Critical voices pointed to several ethical issues such as the rise of economically motivated decisions leading to patient harm, the rising pressure on physicians, and an increasing administrative work load that might be prioritised over the contact with patients [15]. Some anticipated a climate of growing mistrust and feared a reduction of physicians’ autonomy [16]. Many of these concerns also applied to nursing, including an anticipated lack of human resources as one of the prominent worries [17]. At the same time the importance of scientific research on the impact of DRG was emphasised [6].
Over the past years and in light of the upcoming implementation, the number of training seminars, conferences and published materials to familiarise Swiss health care workers – and future DRG controllers in particular – has increased, focusing mainly on explaining how the system works [4] (examples for conferences, workshops and exchange: http://www.swissdrg.org/de/02_projekt/veranstaltungen.asp?navid=8, http://www.fasmed.ch/fileadmin/pdf/fasmed/Zeno%20Swiss%20DRG.pdf, http://www.intensivpflege.ch/fileadmin/redaktion/Downloads/Kongress_2010/Alpiger__R.pdf). These events and materials are usually matter-of-fact training, with a certain publicity element to them, in many cases conveying DRGs as a rational, modern management tool. Possible moral conflicts typically remain unmentioned in these teaching seminars.
Given the rapid spread of DRGs in many countries and the anticipated and also anecdotally reported ethical problems it is remarkable that only few scientific studies have been or are being conducted. No country has so far developed a comprehensive monitoring system that evaluates expected benefits and problems, and which reflects the results from an ethical perspective. However, taken together there is a substantial body of literature that can guide the development of a larger study on DRGs, and which also takes moral problems into account.

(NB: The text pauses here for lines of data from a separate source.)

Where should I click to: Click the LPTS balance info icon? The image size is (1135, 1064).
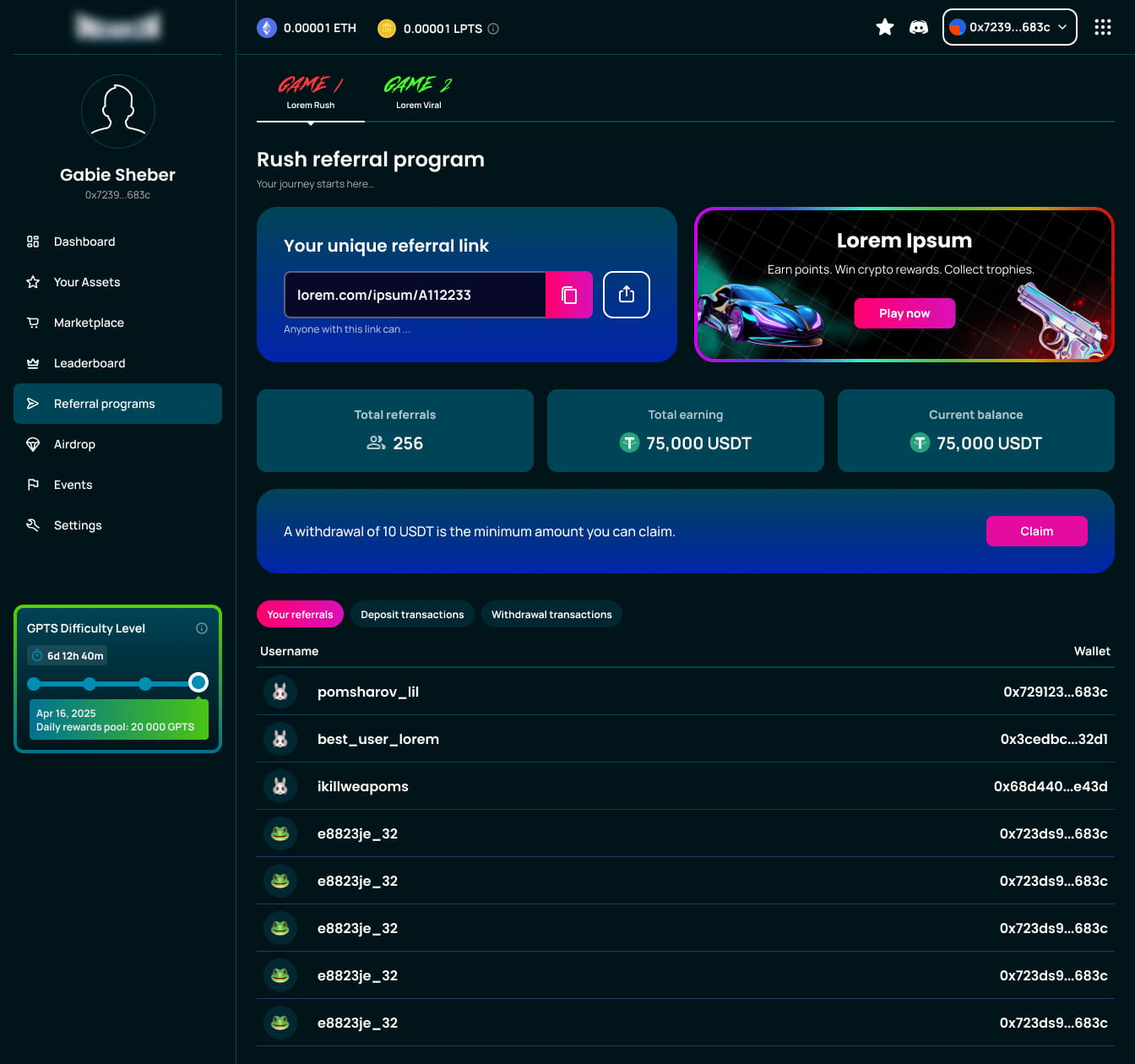494,29
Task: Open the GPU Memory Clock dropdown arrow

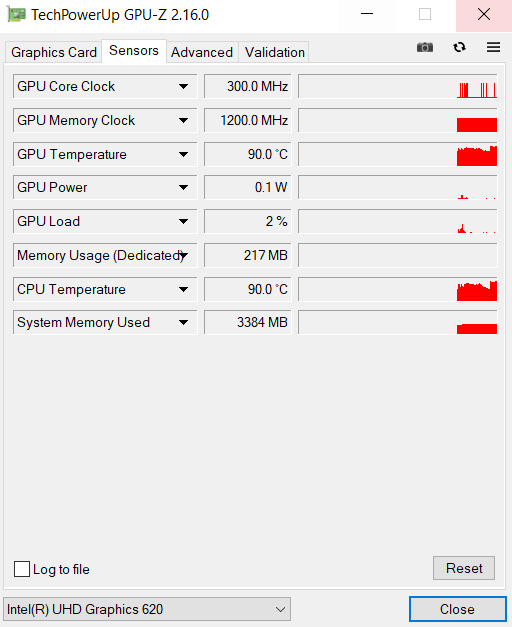Action: tap(184, 120)
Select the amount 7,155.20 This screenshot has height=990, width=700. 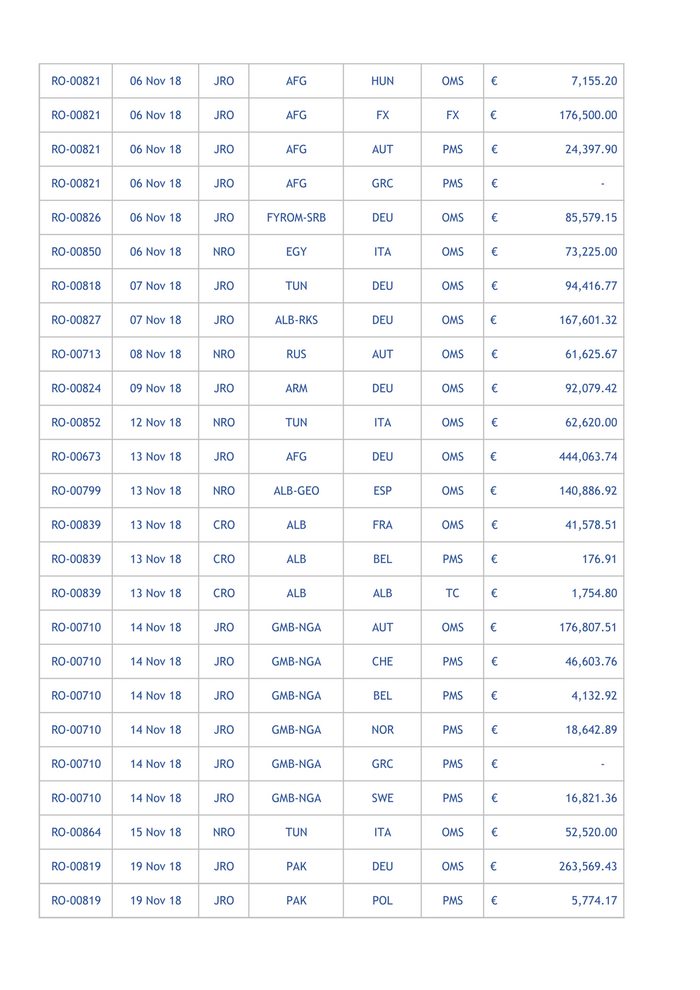point(593,81)
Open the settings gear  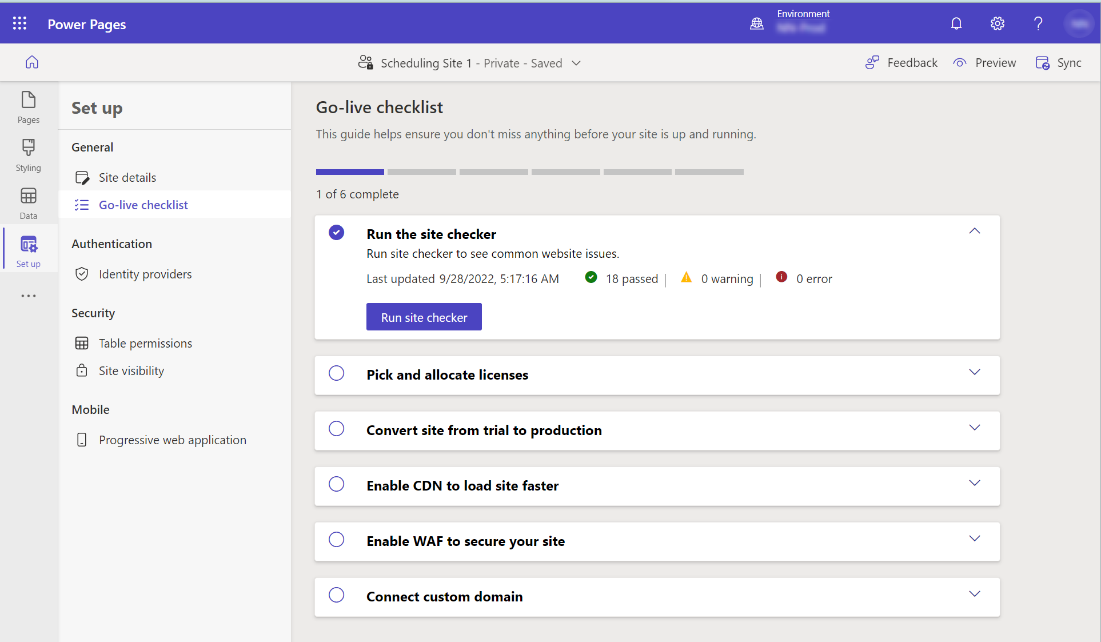[x=997, y=23]
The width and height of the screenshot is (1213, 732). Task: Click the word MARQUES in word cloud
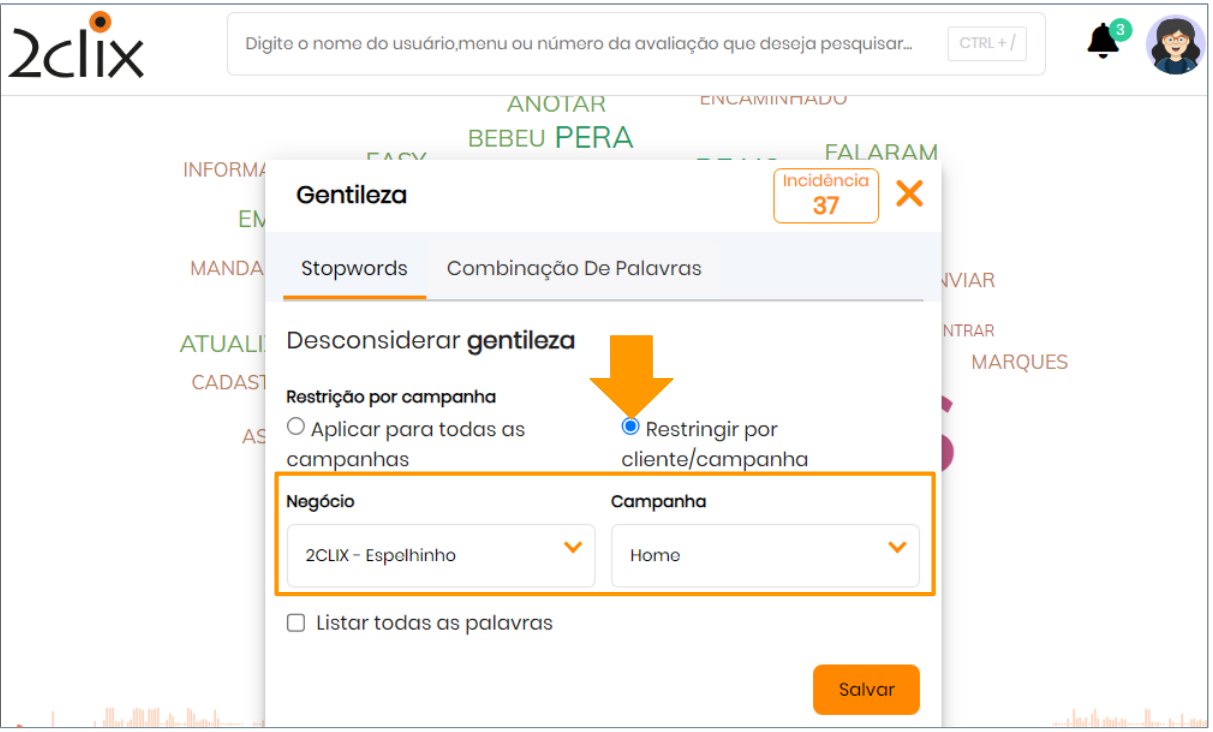(x=1019, y=362)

The most prominent research projects from the USA were studies that anticipated ethical tensions: A two-year Hastings Center project on “Ethics and DRG” carried out in the late 1980s assumed that the cost containment strategy would leave no sector or participant in the health care system untouched [18]. For example, the impact on nurses and social work [19], or on the doctor-patient-relationship and the transformation of ethical practice [20] were discussed. Some feared drastic human cost: “If our concerns are valid, the human cost will be unconscionable. Access, quality of care, medical progress and the autonomy of hospitals will all be sacrificed in the name of efficiency.” [21]. No systematic evaluation of the ethical concerns that were raised in these early papers has been conducted.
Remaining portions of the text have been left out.